EXERCISE -
Copy the entries below word for word, starting with the line that contains "Task: Click on Andrea Maričić's name cell" and continuing through the end of the entries, with both ends included. Leave the pictures out of your copy.
___ DATA IN THIS EXERCISE ___
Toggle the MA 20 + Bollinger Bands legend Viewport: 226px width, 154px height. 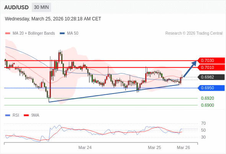tap(34, 33)
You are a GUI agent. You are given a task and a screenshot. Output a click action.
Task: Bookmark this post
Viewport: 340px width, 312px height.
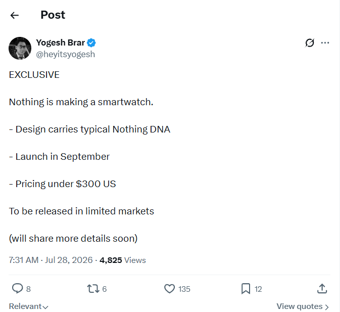click(246, 289)
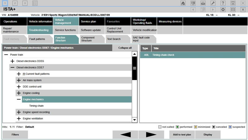The width and height of the screenshot is (248, 140).
Task: Open the wrench tools icon
Action: click(x=213, y=3)
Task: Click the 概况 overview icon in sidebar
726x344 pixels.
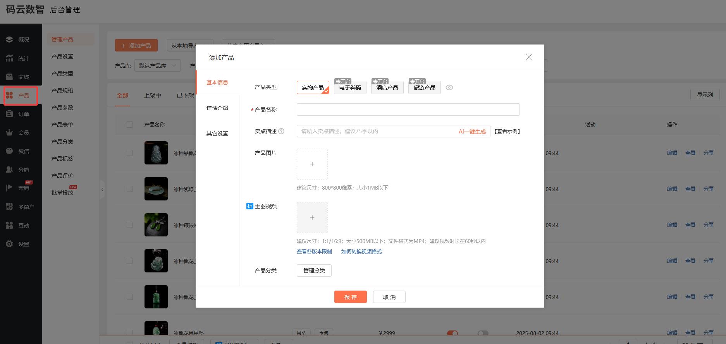Action: (x=9, y=39)
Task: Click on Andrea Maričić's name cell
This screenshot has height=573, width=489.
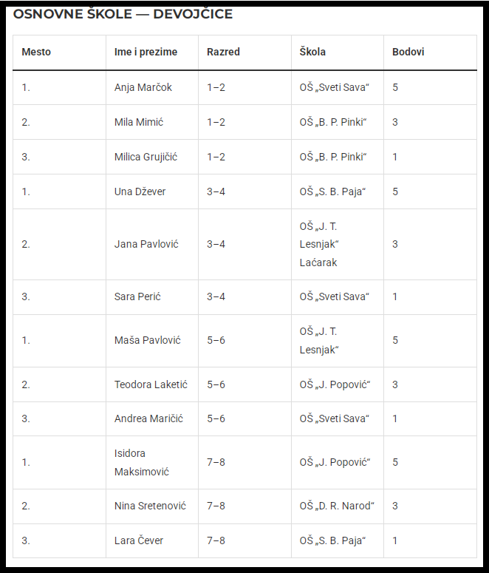Action: click(148, 418)
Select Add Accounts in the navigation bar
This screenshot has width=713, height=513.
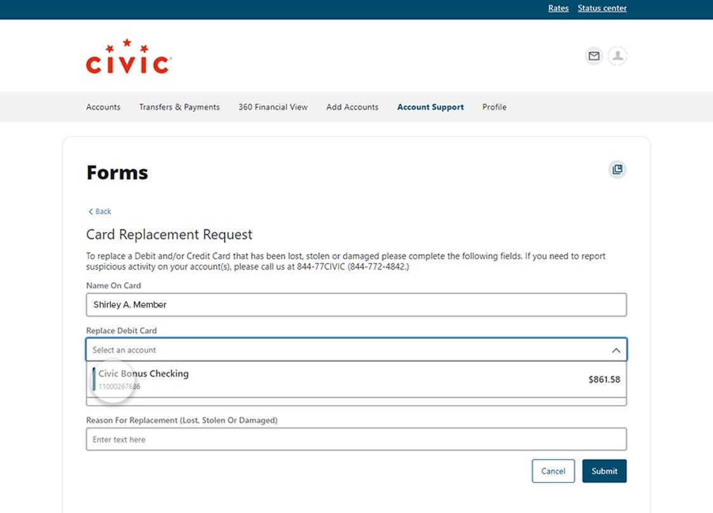click(352, 107)
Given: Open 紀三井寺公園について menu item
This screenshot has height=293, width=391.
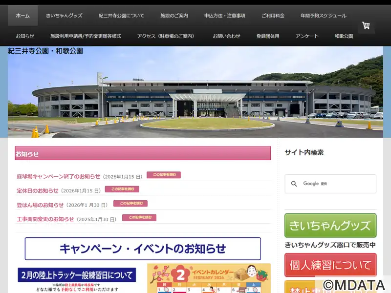Looking at the screenshot, I should tap(121, 16).
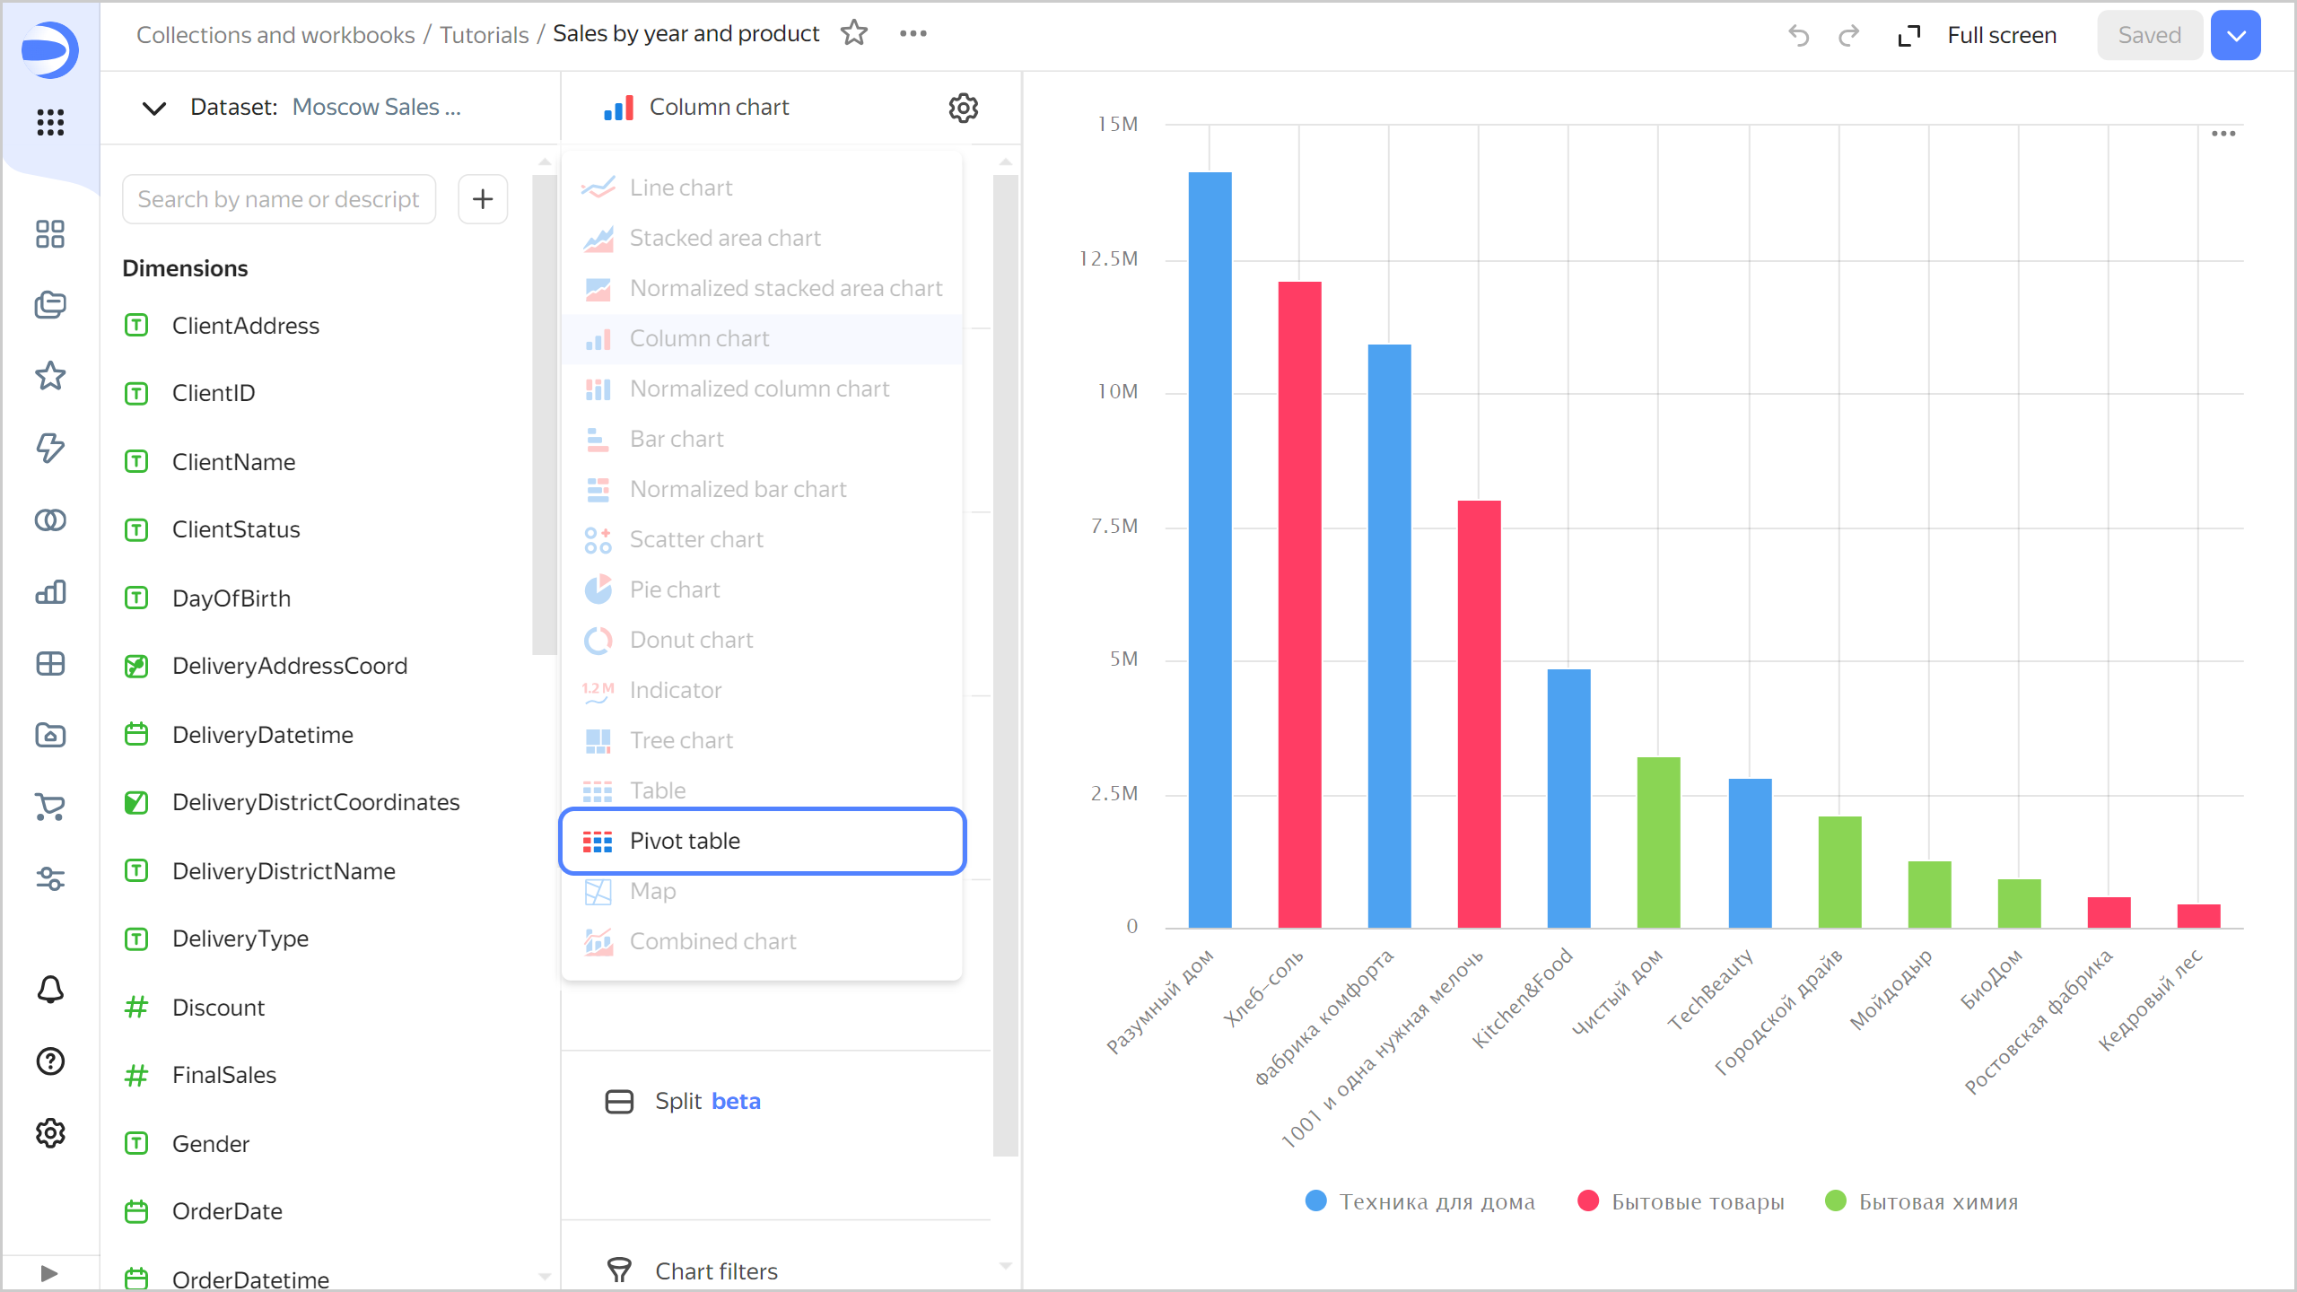Open notifications bell in sidebar
The height and width of the screenshot is (1292, 2297).
point(50,990)
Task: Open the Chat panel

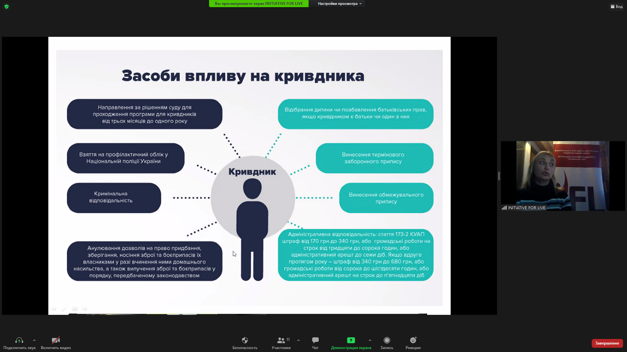Action: [x=315, y=341]

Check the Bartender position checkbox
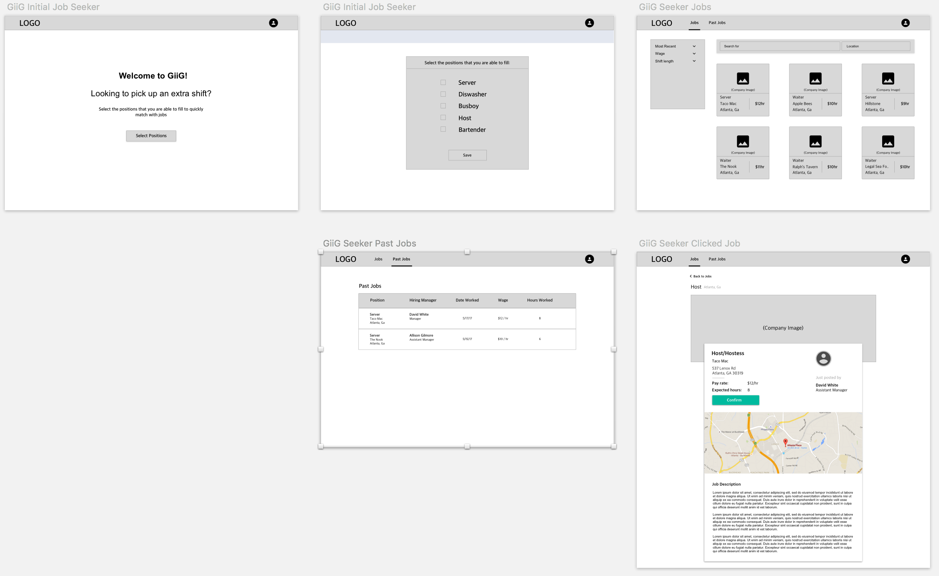click(443, 129)
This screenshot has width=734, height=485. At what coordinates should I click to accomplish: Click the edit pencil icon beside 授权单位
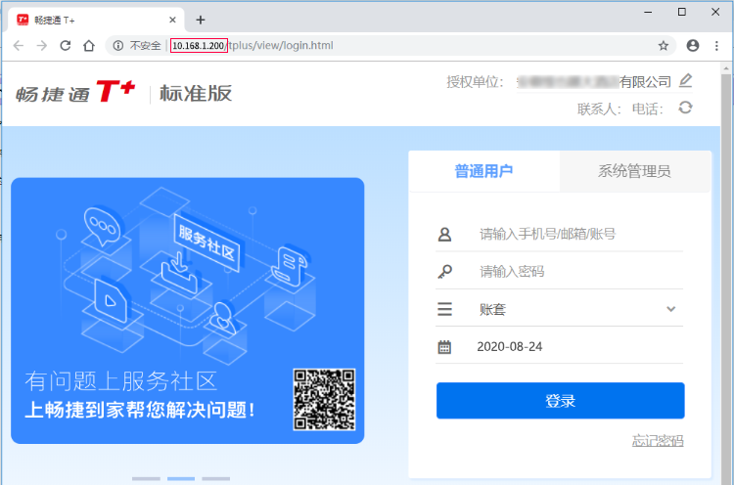(686, 80)
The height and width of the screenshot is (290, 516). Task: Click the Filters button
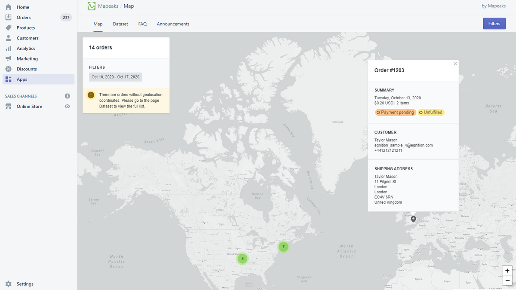[494, 24]
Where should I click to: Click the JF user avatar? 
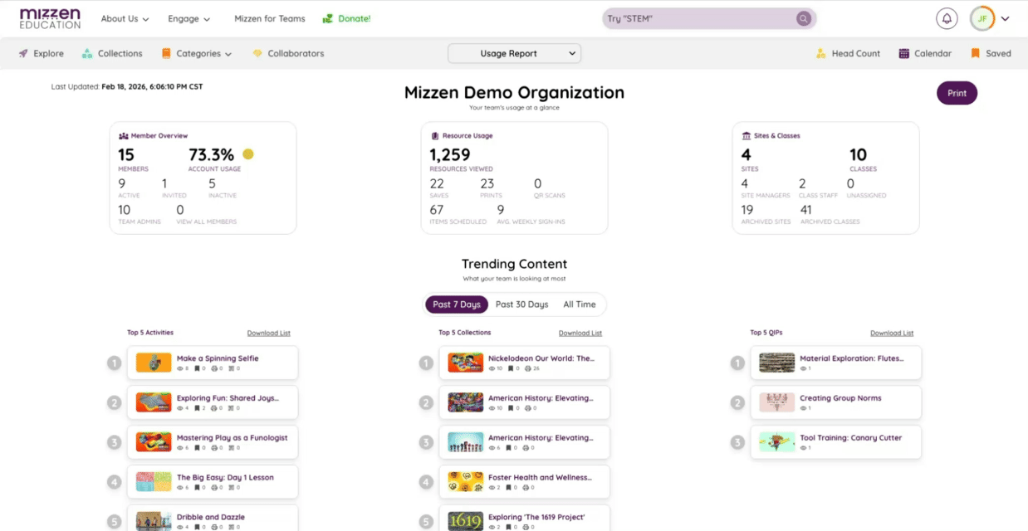[981, 18]
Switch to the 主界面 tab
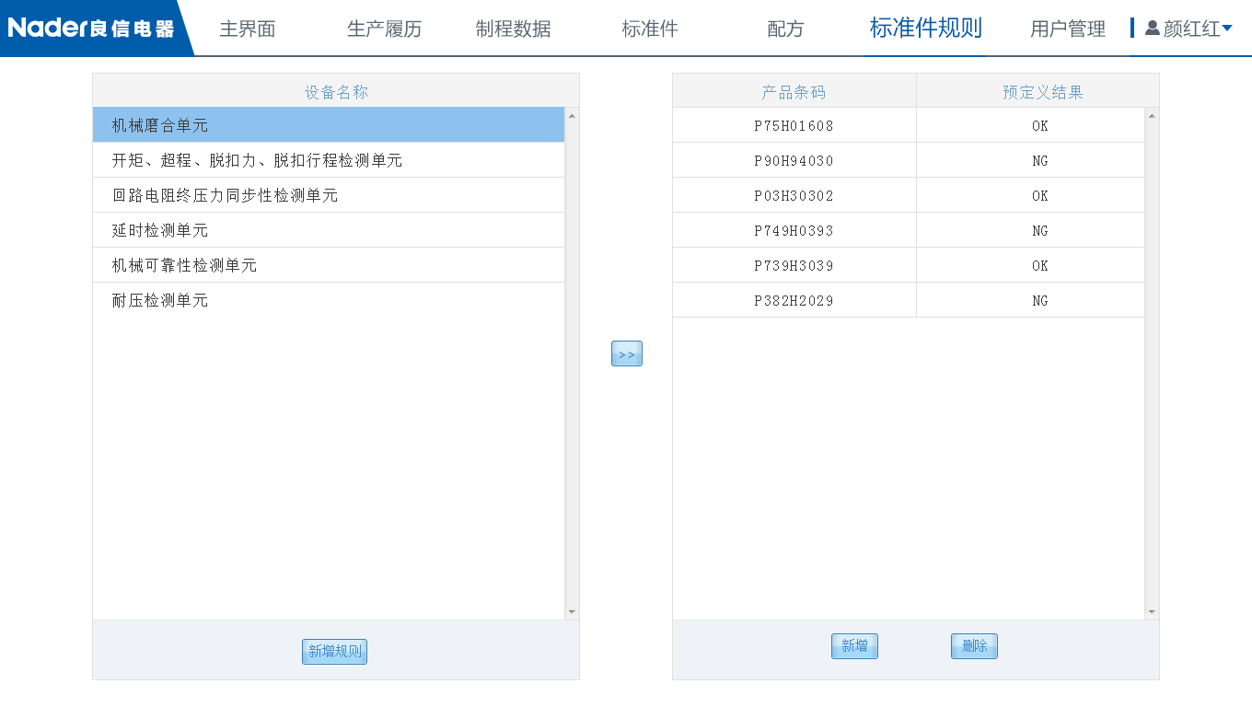 coord(246,29)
___
TASK RESULT -
Task: Click on Andrea Maričić's name cell
This screenshot has height=573, width=489.
Action: click(148, 418)
Select Add Accounts in the navigation bar
This screenshot has width=713, height=513.
click(352, 107)
Given: Open 紀三井寺公園について menu item
This screenshot has height=293, width=391.
Looking at the screenshot, I should tap(121, 16).
Open notifications bell in sidebar
The height and width of the screenshot is (1292, 2297).
point(50,990)
Task: Open the Chat panel

Action: [x=315, y=341]

Check the Bartender position checkbox
click(443, 129)
This screenshot has width=734, height=485. At what coordinates should I click to accomplish: Click the edit pencil icon beside 授权单位
(686, 80)
The height and width of the screenshot is (290, 516). Task: Click the Filters button
[494, 24]
Where should I click to: Click the JF user avatar? 
[981, 18]
Switch to the 主界面 tab
 coord(246,29)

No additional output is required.